In the future, African airline companies will most likely want to increase flights between South America and Africa, as data shows that travel between these two continents is increasing in demand, as seen by the almost one million passengers who traveled between the two continents in 2019, either for leisure or transit purposes. Transit is especially important to this potential growth, as many passengers use the African continent to get from South America to Asia, as witnessed by Ethiopian Airlines running almost daily flights between Addis Ababa and Sao Paulo, Brazil and Buenos Aires, Argentina, where most of these passengers are transiting in the Ethiopian capital.

However, there still exist some significant challenges for African Airline companies on their quest to capitalize on increasing travel demand. For starters, the industry is hampered by challenges in the supply chain of airplanes themselves, as they are commonly delayed and experience shortages in spare parts. This means that if a plane is out for whatever reason, they're out much longer than their European, North American, or Asian counterparts. Given that African airlines tend to purchase airplanes from Airbus or Boeing, with the former being manufactured all across Europe and the latter in Washington State, USA, the ordered planes also experience a large travel time just to get to their destinations.

In addition to supply chain issues and their consequences, instability on the continent, particularly in the Sahel and Western regions, make flying a place full of civilian passengers quite risky.
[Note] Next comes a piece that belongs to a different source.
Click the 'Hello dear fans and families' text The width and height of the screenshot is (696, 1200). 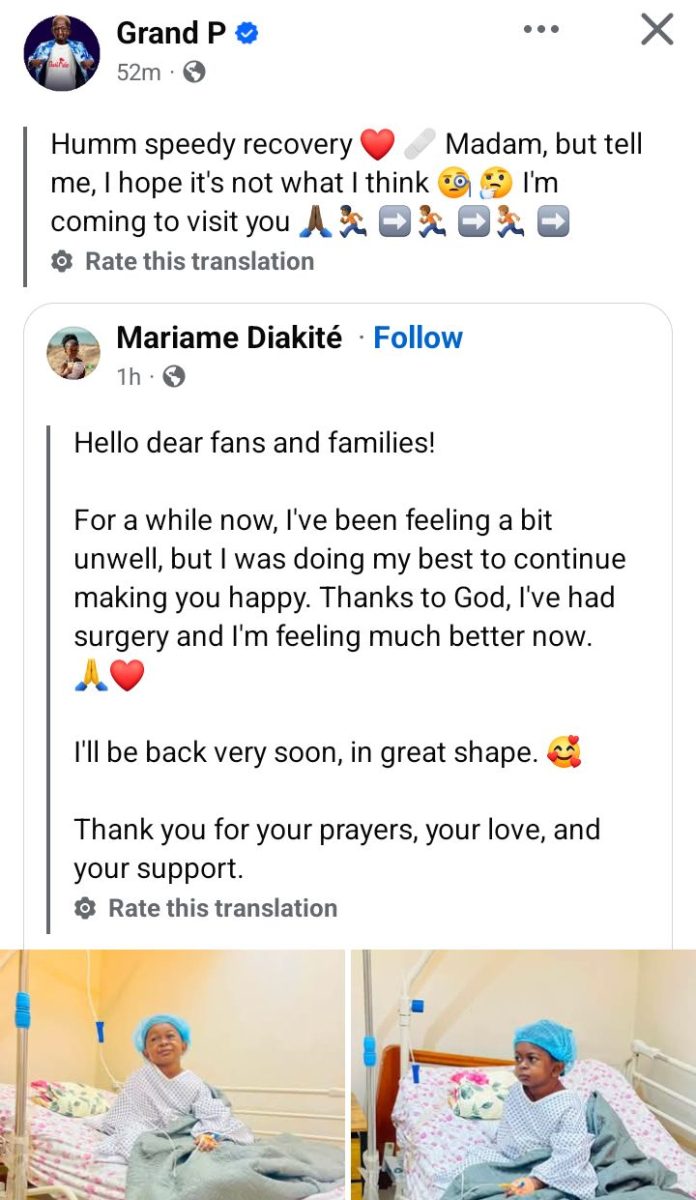[254, 442]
Niger, a rather large country situated in the heart of the Sahel and just directly north of major West African population centers such as Lagos, Port Harcourt, Accra, and Yaounde, just closed their airspace, which threaten airline companies with longer flights, as well as canceled or suspended flights between destinations.

In order for Africa to be able to compete with the more established European or North American air travel markets, they will need to increase destinations provided by African airlines, as well as increase airport capacity and modernity so they may be hubs for international travel, as well as addressing major obstacles in regards to supply chains and instability.